Kim Par exemple ma grand-maman quand on mangeait, elle, elle devait rester à la cuisine, moi j’ai vécu comme ça. Moi j’étais…, je me sentais mal pour ma grand-maman. Bon ben maintenant, voilà, j’veux dire ma maman elle mange avec nous à table, donc voilà, c’est tout à fait différent quoi, moi je trouve que ça va encore évoluer avec le temps.

Les jeunes filles se rendent compte que la condition des femmes a changé, cependant, elles se raccrochent au fait qu’avant c’était pire, avec le risque de se satisfaire de ce qui est désormais acquis.

ƒ La fratrie

« Les filles et les garçons d’une même famille font déjà l’expérience de la différence des sexes. »112

Elodie (…),le ménage il ne sait pas le faire. Même mon grand frère qui a 21 ans, celui qui est à la maison il me dit : « Ouais tu ranges la maison et tout. » Moi je dis : « Ouais ben tu ranges ta chambre, moi je range la mienne, et d’accord de temps en temps je range la cuisine mais c’est à toi aussi de le faire, toi aussi tu manges dans cette maison. » Et lui il me dit : «Non, je sais pas quoi, moi je suis un mec, c’est pas à moi de le faire. »

Ni le père, ni le frère, ni le cousin, ne s’investissent dans les tâches domestiques. Leur rôle est de faire en sorte que l’autorité soit appliquée. Les inégalités soulevées au sein de la famille sont la non-répartition des tâches ménagères.

Lorsqu’au sein d’une famille, il y a une fratrie, il semblerait que les injustices sont vécues de façons concrètes sans aucune explication satisfaisante ni légitime. Les jeunes filles font alors très vite l’expérience des discriminations dans leur traitement par rapport à celui des garçons.

112DAFFLON NOVELLE Anne, op.cit., page 43

Es-tu contente d'être née fille ?

Elodie Oui et non. Non parce que…, à cause des parents parce que quand je leur dis, mon frère il peut faire ci, il peut faire ça, ils font toujours : « Oui mais lui c’est un garçon et toi tu es une fille ».

Donc je veux dire, c’est ça qui m’énerve un peu, je veux dire voilà donc si ils me disent la différence d’âge, là ok, mais toi t’es une fille et lui c’est un garçon, ça, ça m’énerve, pour moi ce n’est pas une raison pour sortir moins que lui ou que je peux avoir moins de choses.

Séverine (…), juste parce que je suis une fille, je ne peux pas sortir, je ne peux pas me maquiller, je peux par faire ci, je ne peux pas faire ça. Parler avec mes potes, même ça il (son frère) ne me laisse pas alors…

Elodie De toute façon il y a ça parce que la plupart des gars ils peuvent sortir quand ils veulent. Par exemple quand mon frère il sort, ma mère elle demande tu rentres quand ? Ah c’est bon, je ne rentre pas. Et par exemple, moi c’est : maman je sors, et c’est : Avec qui ? Tu vas où ? Faire quoi ? Tu rentres à quelle heure ? Et pour les garçons, il n’y a pas tout ça, c’est ouais je sors, je sors.

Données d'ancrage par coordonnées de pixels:
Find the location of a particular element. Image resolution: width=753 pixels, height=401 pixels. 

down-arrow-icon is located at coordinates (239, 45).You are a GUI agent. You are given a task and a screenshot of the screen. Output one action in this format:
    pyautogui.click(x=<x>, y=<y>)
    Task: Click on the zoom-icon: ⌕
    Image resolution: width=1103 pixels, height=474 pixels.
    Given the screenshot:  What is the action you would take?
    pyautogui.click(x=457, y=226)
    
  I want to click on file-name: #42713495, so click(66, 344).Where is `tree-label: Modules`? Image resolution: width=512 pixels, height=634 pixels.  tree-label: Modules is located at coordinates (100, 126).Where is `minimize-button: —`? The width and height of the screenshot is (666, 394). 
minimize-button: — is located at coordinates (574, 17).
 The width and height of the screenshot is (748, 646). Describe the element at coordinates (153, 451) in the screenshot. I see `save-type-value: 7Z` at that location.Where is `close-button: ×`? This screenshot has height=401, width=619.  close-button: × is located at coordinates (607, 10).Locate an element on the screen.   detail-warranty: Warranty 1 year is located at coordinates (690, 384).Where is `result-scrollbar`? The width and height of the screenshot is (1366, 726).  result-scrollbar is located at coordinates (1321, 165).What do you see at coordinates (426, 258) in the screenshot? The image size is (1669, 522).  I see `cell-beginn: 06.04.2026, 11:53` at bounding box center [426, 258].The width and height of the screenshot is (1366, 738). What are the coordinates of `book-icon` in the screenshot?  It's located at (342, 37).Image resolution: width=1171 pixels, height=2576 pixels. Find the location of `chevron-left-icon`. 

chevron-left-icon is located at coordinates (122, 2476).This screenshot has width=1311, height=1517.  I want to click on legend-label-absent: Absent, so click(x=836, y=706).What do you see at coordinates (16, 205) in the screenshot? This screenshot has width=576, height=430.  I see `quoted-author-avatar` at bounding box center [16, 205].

> Questions
1. Traduisez en anglais la phrase suivante de l'extrait de texte : « Ni le père, ni le frère, ni le cousin, ne s’investissent dans les tâches domestiques. »
2. D'après l'extrait de texte, quel âge a le grand frère d'Elodie qui vit à la maison ?
3. Prolongez l'extrait de texte sur les inégalités entre filles et garçons dans la famille à partir de sa dernière phrase.

> Réponses rédigées
1. Neither the father, nor the brother, nor the cousin takes part in household chores.

2. Il a 21 ans.

3.
En effet, il n’y a pas seulement les parents qui vont noter la différence, mais les frères aussi vont intégrer le rôle de l’homme et le rôle de la femme tel qu’il est appris; c’est pourquoi, ensuite, ils se sentent la responsabilité et l’autorité de faire en sorte que les rôles soient respectés et que la femme ne nuise pas à la réputation de la famille. Les frères et les parents vont donc éviter tout étiquetage de la femme non vertueuse. Il semble n’y avoir aucune possibilité pour les filles d’aller à l’encontre de cela, certaines expliquent une fois de plus les pratiques de leur famille comme faisant partie de la mentalité de la culture, de la religion.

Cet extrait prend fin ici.